Lifetime Capital Gains Exemption Claim
Incorporating a small business comes with many tax benefits, one of the most notable being the ability to claim the $971,190 Lifetime Capital Gains Exemption (LCGE) when selling qualified small business shares. To be eligible for the exemption, however, some specific requirements must be met, such as holding the shares for two years before sale and ensuring at least 90% of the assets are used in an active business carried on in Canada. Additionally, the capital gains exemption may be reduced by any Cumulative Net Investment Losses (“CNIL”) balance that a taxpayer holds. It is important to understand these rules and requirements before incorporating a small business or selling qualified small business shares in order to take full tax advantage of the $971,190 capital gains exemption.
The Lifetime Capital Gains Exemption (LCGE) offers an incredible tax savings opportunity for small business owners and entrepreneurs in Canada. However, it is accompanied by its own set of intricacies. Let’s look at an example of how this works:
Suppose Maria operates a consulting firm she started from the ground up, which has since grown to generate an annual revenue of $900,000. Now wanting to retire, Maria finds a buyer willing to purchase her firm for $950,000. This means that there is a gain of $950,000 on the sale since the initial share subscription cost was $0 or a nominal amount.
If Maria operated the consulting firm as a sole proprietorship, she would be required to pay tax on that $950,000 gain. Specifically, she’d have to pay approximately $215,000 in taxes.
Fortunately for Maria, if she had set up her business as a corporation or use a holding company to purify the assets and qualifies for the Lifetime Capital Gains Exemption, the entire $950,000 gain would be exempt from tax. This means Maria would pay no taxes on the sale and keep the full amount!
Income splitting was a popular tax strategy prior to 2018, used by individuals who incorporated the business to effectively distribute their income between spouses and other family members to reduce their overall tax burden. This was accomplished using dividends taxed at a lower tax rate for the lower-income earning spouse or family member.
However, in 2018 the Canadian government introduced new regulations known as the “Tax on Split Income” (TOSI), which have drastically increased the requirement for business owners to utilize this strategy. The tax rules are created to limit the benefit of income splitting through private companies by applying TOSI when an adult family member receives income from a business if they did not make a sufficient amount of contribution to the company. The simplest way to satisfy this requirement is by working in the business for an average of 20 hours per week.
While income splitting can still provide significant tax benefits for a corporation, it is vital to fully understand the TOSI rules before implementing this strategy to avoid any adverse tax consequences.
Succession planning with a corporate structure offers a unique advantage that other types of business don’t offer: the ability to plan for the future beyond the life of its owners. Unlike partnerships or sole proprietorships, a corporation is considered an independent, legal entity under Canadian law and will continue to exist even if its owner passes away.

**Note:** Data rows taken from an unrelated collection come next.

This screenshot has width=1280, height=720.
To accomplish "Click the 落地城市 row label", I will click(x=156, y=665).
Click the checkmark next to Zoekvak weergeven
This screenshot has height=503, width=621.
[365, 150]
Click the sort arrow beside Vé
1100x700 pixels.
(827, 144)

In contrast, a sole proprietorship will cease to exist when the owner dies. Therefore, an incorporated business allows for more efficient transfers of assets to heirs and for the business owner to plan for the future beyond their own life.

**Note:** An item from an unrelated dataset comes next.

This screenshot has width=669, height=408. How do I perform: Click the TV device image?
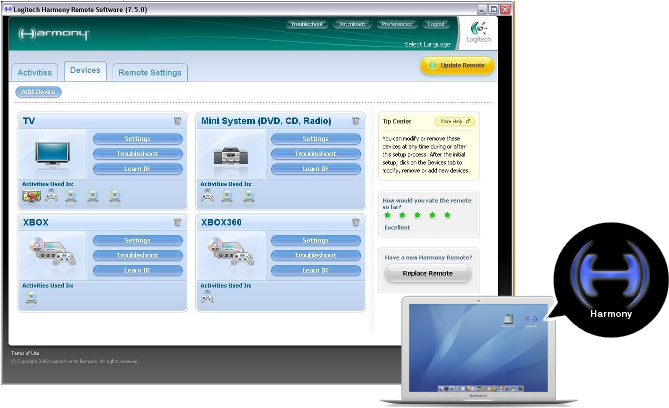[x=53, y=153]
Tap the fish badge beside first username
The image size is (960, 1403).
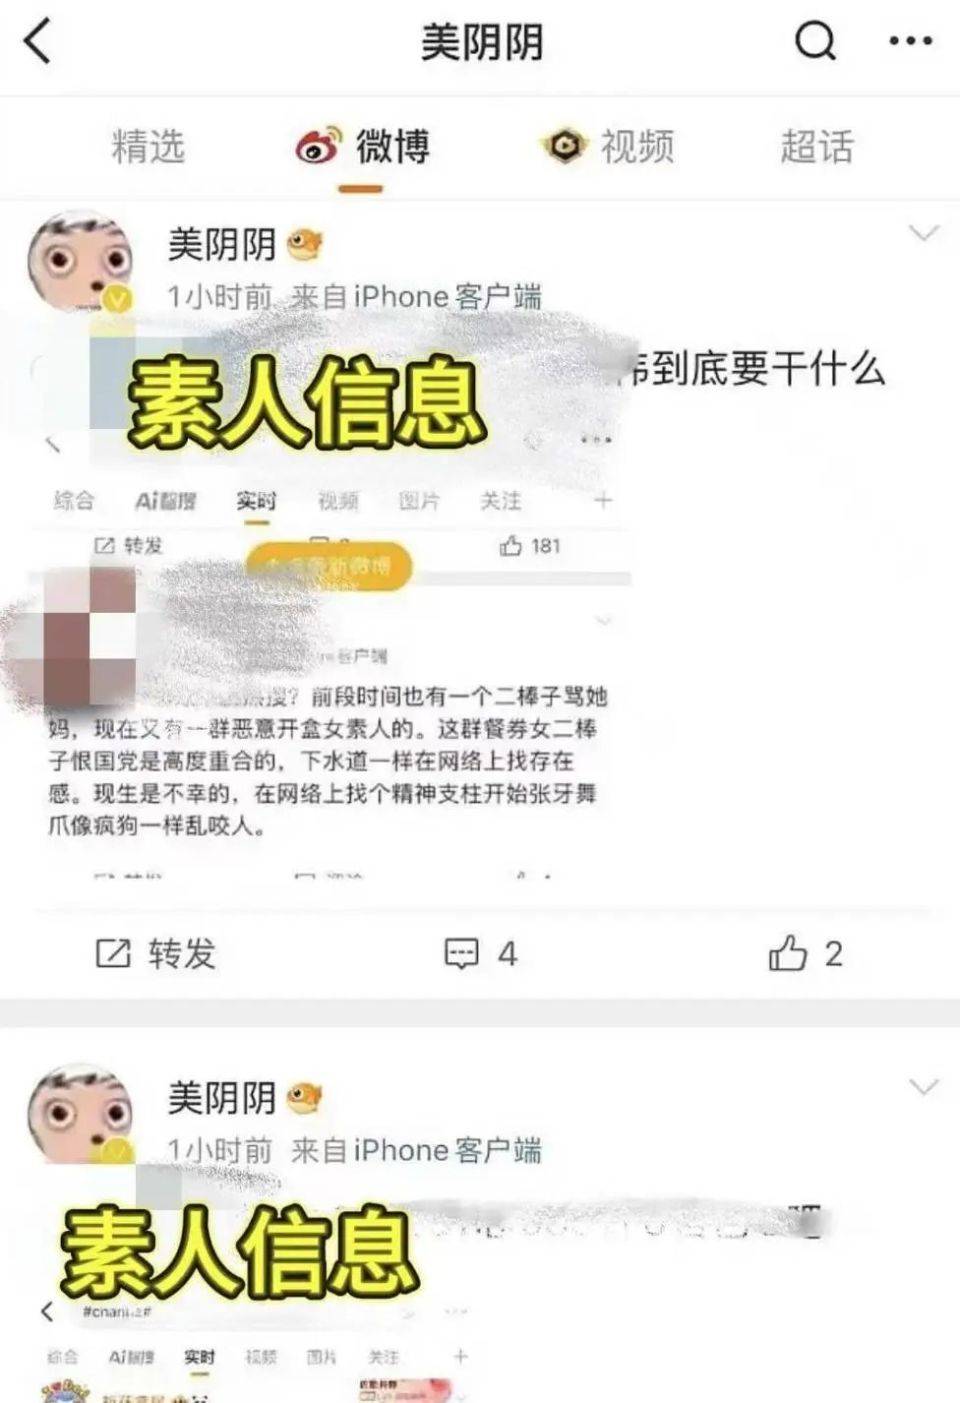[x=306, y=245]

Limited Personal Liability Protection
The incorporation of a business provides its shareholders with the protection of limited liability through being a separate legal entity, which is the primary non-tax incentive to incorporate. This means the creditors of the company cannot pursue the personal assets or wealth of a shareholder if something goes wrong in the business. This limited liability provides greater protection for individuals who conduct business activities through a corporation.
Although shareholders have the advantage of limited personal liability, it is important to note that directors of a corporation are subject to various liabilities and should be aware of the potential risks they face. These include failure to remit payroll source deductions and GST/HST outstanding balances. They should make sure they have director’s liability insurance in place to protect them if something goes wrong with the business. In addition, passive directors who may not be actively involved in running the company can still be held accountable for certain liabilities. It is vital for these directors to understand what liabilities they could face and take necessary steps to ensure their protection.

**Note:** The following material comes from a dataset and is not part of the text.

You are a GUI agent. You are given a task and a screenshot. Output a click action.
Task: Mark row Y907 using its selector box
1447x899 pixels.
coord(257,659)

Enhanced Access to Capital
Access to capital and grants has become more accessible to an incorporated business. It can provide credibility to a business when applying for financing to raise money or negotiating with suppliers, making these processes more manageable and smoother.
Venture capital firms and angel investors may also be more likely to contribute to your business if you are incorporated. Additionally, there are a number of loan and grant programs offered by the Canadian government which are exclusive to incorporated businesses.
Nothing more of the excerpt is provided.